#### Aim of the task:
Print out each entry without alteration, and keep the pictures out.

#### Raw data:
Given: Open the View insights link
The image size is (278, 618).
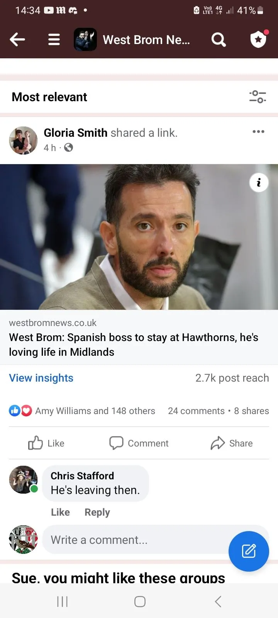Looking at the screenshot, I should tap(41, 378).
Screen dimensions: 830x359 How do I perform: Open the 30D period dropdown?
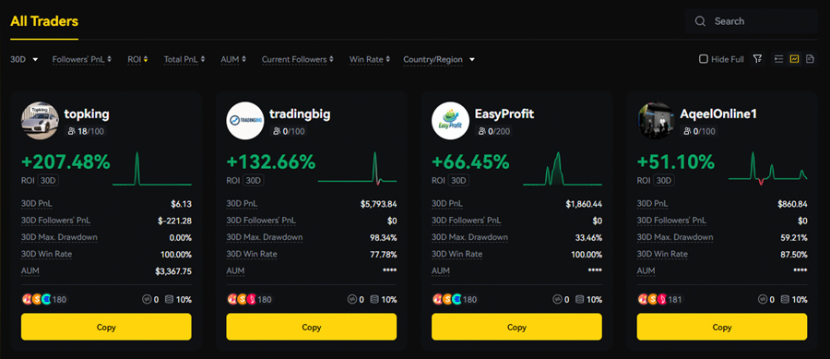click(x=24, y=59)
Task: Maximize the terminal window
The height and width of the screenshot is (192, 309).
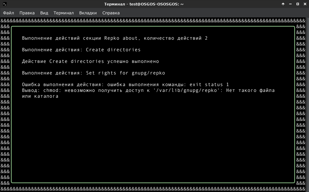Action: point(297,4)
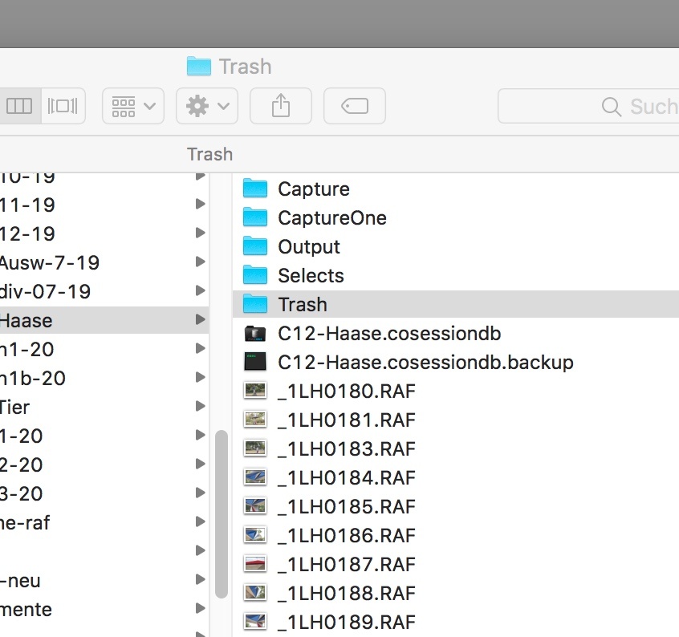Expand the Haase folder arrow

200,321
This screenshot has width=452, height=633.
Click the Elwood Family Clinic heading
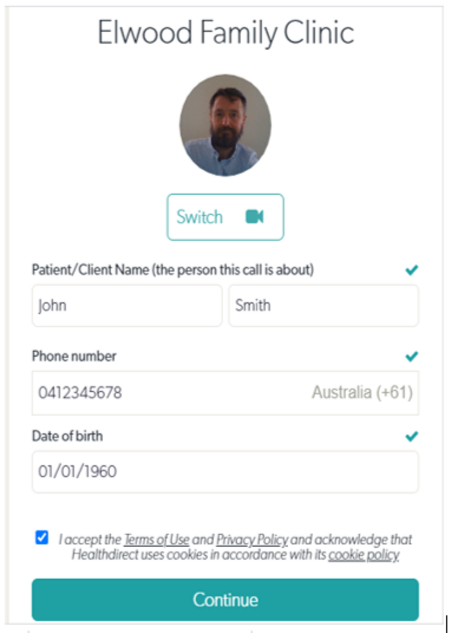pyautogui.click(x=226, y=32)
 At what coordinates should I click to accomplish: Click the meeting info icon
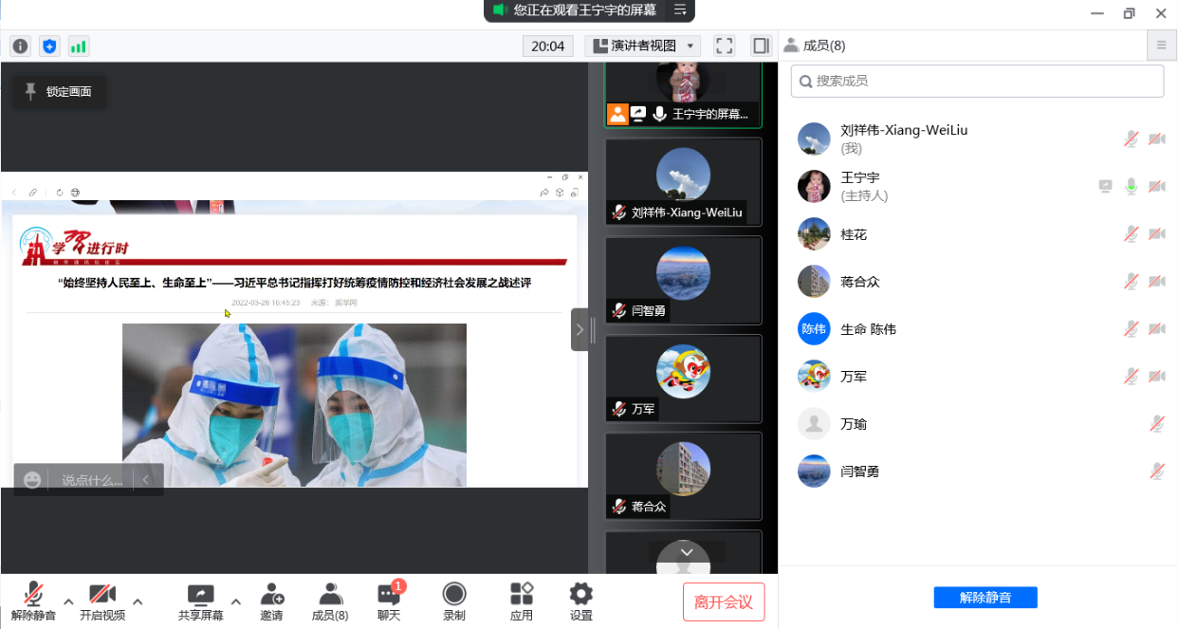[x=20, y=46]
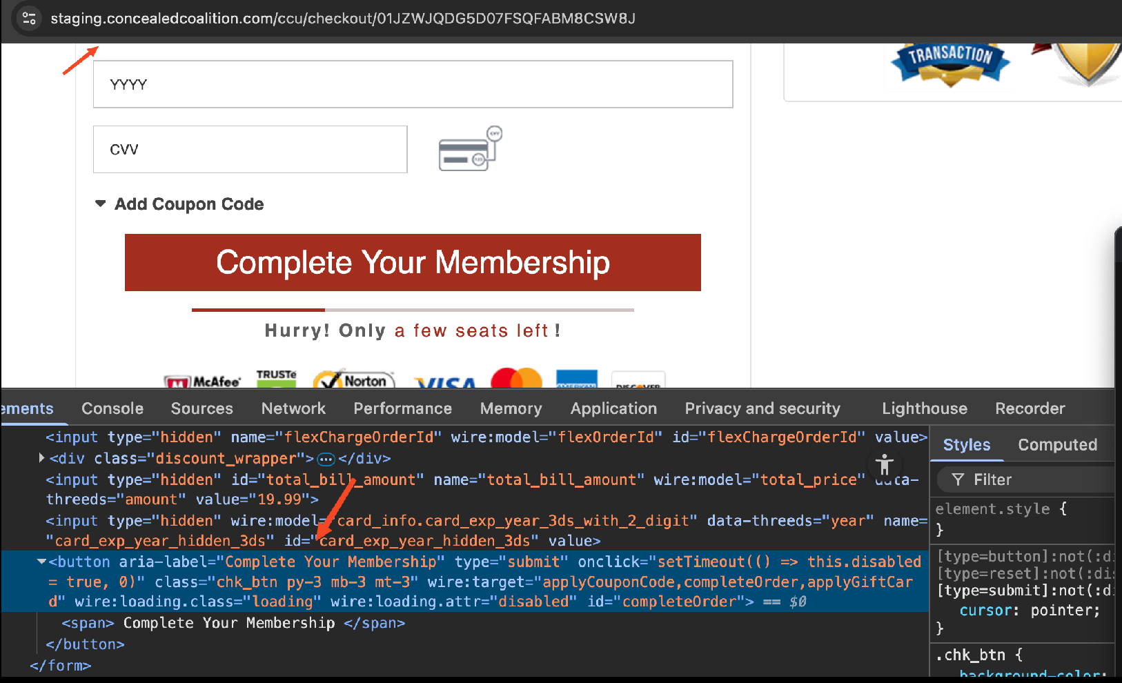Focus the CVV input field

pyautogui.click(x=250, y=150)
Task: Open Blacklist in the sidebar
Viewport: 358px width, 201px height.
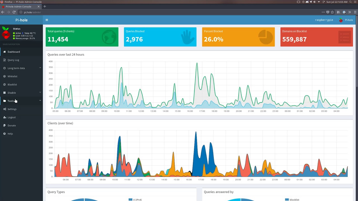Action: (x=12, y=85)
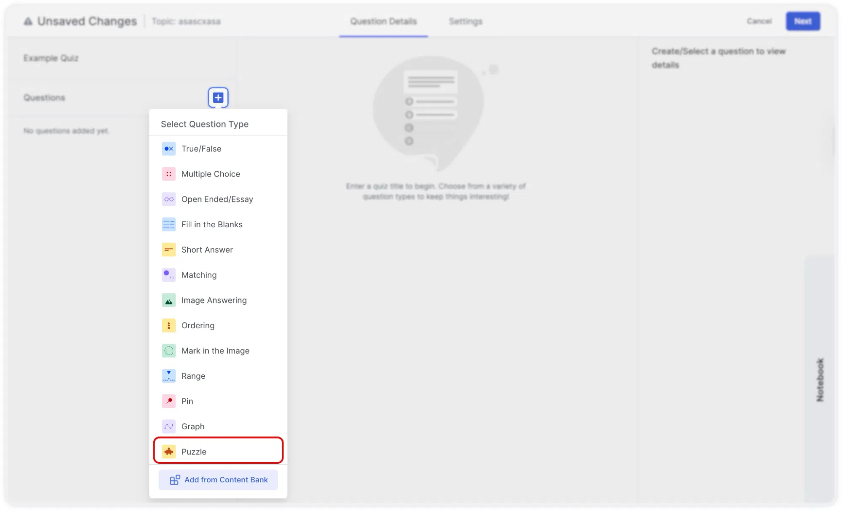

#### Reply to the exercise:
Given: Open the View insights link
The image size is (278, 618).
Looking at the screenshot, I should tap(41, 378).
Screen dimensions: 830x359 How do I perform: Open the 30D period dropdown?
click(x=24, y=59)
Task: Maximize the terminal window
The height and width of the screenshot is (192, 309).
Action: point(297,4)
Expand the Haase folder arrow

200,321
This screenshot has width=452, height=633.
Click the Elwood Family Clinic heading
pyautogui.click(x=226, y=32)
 At what coordinates should I click to accomplish: Click the meeting info icon
[x=20, y=46]
Focus the CVV input field

pyautogui.click(x=250, y=150)
Task: Open Blacklist in the sidebar
Viewport: 358px width, 201px height.
Action: (x=12, y=85)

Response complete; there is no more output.